On Friday, 4 March, the remaining two Italian civilians were freed, just 48 hours after two fellow captives were allegedly executed by IS militants. The families of Pollicardo and Calcagno confirmed that the pair had been released, with a spokesman for security forces in Sabratha disclosing that the two men were released during a raid early on Friday, adding, “(they) were found alive during a raid by the local fighters against one of the hideouts of Islamic State in Sabratha.

Since their release however Italian media reports have since suggested that all four had been close to being freed, before plans went awry. Italian media reports have indicated that Piano and Failla, who had been separated from Pollicardo and Calcagno, had been in an IS convoy that was attacked by militiamen from Fajr Libya (Libya Dawn), which is the armed wing of the non-recognized government based in Tripoli.

While the murders have increased pressure in Italy for the country to deploy Special forces to Libya, Prime Minister Matteo Renzi has cautioned that any intervention would first need parliament’s approval and that Rome would not be rushed.

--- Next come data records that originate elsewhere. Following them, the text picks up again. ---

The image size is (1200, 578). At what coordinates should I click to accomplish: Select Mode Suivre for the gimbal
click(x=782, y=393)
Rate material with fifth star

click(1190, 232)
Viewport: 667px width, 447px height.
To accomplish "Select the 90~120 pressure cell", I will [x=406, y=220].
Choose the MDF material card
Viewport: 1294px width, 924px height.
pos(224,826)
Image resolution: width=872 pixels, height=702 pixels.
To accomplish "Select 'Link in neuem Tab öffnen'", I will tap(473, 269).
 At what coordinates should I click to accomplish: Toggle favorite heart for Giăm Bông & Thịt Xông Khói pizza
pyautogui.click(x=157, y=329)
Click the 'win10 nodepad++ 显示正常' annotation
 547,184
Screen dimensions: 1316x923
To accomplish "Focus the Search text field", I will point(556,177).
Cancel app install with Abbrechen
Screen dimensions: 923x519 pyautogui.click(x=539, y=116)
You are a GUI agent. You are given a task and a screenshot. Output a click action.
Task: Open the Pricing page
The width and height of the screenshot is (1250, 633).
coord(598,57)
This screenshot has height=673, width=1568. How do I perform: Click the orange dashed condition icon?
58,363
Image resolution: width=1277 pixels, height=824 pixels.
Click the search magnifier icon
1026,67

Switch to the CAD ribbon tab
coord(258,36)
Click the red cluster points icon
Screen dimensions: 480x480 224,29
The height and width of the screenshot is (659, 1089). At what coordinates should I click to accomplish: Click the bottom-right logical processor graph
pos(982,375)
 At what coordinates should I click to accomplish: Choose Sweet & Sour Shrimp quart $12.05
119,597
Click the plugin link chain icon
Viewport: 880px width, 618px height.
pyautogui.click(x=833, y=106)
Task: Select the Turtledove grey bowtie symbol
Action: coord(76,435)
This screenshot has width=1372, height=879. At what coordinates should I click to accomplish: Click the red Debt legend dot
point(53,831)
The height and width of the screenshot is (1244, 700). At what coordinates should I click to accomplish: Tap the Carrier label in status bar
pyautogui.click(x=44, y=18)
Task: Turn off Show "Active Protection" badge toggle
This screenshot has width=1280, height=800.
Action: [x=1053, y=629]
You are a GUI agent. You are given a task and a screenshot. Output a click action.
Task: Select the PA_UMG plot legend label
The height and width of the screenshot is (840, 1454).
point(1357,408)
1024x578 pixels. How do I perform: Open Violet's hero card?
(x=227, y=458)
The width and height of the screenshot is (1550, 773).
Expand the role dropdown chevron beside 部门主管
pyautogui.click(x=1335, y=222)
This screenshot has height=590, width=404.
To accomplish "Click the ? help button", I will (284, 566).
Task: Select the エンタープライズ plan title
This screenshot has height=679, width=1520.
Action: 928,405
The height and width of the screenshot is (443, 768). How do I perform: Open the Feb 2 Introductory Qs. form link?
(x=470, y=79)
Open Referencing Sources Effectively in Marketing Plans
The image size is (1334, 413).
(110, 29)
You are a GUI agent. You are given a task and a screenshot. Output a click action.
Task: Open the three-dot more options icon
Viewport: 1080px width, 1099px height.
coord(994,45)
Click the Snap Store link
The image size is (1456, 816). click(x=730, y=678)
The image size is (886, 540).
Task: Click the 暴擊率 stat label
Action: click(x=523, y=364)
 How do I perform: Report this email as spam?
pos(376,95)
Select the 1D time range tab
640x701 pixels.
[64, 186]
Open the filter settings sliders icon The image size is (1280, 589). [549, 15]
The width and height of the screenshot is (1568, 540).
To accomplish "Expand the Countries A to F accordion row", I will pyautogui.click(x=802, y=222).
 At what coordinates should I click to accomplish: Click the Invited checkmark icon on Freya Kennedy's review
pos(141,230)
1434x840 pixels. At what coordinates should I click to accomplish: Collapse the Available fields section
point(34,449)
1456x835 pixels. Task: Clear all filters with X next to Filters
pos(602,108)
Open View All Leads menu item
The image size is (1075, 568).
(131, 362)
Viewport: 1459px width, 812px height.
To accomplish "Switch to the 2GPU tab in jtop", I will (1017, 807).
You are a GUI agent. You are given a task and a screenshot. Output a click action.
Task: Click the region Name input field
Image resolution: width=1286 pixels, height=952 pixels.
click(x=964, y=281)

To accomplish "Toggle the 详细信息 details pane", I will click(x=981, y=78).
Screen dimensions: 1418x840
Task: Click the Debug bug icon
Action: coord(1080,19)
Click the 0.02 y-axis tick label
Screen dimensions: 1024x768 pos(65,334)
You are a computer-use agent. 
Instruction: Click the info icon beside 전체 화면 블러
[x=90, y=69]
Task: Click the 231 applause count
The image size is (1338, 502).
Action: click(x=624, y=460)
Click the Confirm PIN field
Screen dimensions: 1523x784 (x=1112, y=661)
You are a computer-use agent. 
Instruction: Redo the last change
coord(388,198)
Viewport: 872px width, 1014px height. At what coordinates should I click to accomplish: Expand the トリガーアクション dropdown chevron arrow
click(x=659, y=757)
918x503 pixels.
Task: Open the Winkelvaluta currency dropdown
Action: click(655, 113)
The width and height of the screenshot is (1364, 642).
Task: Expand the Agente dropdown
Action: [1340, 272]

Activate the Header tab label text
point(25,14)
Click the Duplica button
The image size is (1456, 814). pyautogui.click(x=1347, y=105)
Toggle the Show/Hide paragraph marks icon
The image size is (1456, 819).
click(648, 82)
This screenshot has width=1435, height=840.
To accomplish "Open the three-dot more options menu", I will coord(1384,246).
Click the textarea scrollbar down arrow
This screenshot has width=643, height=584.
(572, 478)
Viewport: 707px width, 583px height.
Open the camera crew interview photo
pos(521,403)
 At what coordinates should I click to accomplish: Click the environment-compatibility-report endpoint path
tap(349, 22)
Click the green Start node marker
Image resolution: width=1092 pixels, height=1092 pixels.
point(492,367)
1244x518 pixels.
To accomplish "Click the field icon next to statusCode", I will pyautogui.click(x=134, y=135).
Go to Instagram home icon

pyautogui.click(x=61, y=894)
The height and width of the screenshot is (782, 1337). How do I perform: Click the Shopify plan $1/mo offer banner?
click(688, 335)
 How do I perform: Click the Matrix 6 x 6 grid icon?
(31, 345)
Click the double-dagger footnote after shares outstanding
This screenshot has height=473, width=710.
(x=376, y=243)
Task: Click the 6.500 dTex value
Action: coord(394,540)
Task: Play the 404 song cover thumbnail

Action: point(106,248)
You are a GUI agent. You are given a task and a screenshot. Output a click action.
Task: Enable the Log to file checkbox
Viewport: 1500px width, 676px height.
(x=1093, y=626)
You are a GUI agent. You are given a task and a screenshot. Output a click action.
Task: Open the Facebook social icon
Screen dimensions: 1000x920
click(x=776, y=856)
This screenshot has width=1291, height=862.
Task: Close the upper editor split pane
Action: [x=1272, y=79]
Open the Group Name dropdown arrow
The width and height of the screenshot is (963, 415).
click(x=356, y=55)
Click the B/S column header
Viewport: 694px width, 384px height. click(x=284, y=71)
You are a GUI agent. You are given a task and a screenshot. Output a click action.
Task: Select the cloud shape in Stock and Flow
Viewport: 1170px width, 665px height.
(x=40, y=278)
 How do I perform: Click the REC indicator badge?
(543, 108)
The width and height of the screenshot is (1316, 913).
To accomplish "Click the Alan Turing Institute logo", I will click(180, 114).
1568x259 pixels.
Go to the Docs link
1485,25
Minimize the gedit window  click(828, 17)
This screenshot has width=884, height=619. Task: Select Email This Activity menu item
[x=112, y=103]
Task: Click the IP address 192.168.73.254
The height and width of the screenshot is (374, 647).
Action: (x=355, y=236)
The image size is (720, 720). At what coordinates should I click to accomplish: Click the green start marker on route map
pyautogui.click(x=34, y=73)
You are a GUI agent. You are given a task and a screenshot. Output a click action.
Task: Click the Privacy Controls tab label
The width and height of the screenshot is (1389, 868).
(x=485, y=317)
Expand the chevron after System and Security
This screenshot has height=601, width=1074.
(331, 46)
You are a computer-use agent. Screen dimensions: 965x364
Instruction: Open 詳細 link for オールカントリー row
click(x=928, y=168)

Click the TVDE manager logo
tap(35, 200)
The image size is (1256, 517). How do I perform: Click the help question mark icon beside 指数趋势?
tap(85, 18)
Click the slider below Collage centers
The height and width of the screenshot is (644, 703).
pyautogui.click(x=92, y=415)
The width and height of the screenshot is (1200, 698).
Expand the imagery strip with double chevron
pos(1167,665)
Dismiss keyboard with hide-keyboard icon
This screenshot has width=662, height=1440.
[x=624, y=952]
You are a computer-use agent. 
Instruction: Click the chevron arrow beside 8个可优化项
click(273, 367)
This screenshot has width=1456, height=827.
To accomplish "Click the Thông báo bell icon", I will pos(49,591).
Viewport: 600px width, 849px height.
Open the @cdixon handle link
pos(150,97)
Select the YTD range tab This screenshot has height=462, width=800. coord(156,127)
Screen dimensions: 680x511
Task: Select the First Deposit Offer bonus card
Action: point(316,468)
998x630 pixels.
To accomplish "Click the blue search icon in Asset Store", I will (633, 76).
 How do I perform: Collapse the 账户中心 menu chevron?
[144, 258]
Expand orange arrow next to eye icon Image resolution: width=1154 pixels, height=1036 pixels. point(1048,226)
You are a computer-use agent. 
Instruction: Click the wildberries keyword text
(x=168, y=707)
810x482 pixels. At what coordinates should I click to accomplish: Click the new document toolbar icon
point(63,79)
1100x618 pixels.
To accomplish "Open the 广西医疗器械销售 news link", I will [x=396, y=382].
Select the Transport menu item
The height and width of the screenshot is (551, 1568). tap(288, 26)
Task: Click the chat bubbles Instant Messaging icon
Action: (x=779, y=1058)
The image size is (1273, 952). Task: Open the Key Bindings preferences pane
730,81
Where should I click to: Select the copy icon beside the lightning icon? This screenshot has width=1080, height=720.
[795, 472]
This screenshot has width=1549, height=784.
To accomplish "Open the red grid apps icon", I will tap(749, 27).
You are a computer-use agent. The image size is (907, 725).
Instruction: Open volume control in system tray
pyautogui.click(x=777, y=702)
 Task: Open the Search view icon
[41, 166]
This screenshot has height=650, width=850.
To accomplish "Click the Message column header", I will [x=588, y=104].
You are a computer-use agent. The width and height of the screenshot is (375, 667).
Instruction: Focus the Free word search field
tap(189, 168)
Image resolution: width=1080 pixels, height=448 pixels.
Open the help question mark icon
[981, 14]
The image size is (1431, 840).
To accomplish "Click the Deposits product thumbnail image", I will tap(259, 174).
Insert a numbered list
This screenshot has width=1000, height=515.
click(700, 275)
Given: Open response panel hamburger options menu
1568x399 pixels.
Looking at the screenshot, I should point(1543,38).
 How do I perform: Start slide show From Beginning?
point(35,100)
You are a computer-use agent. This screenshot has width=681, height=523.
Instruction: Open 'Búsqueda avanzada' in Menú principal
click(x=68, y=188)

That sentiment was echoed on 6 Mach by Italy’s Foreign Minister Paolo Gentiloni, who stated in an interview with Il Sole 24 Ore daily that “we need to avoid Libya sinking into chaos where tragic episodes like this one involving our hostages can proliferate.” He noted however that “it must be clear that there are no apparent shortcuts, muscular displays. Its true, time is short, but thee is no quick war at our door,” adding, “the government is aware of the errors of the past and is working to create the conditions for stability in Libya.”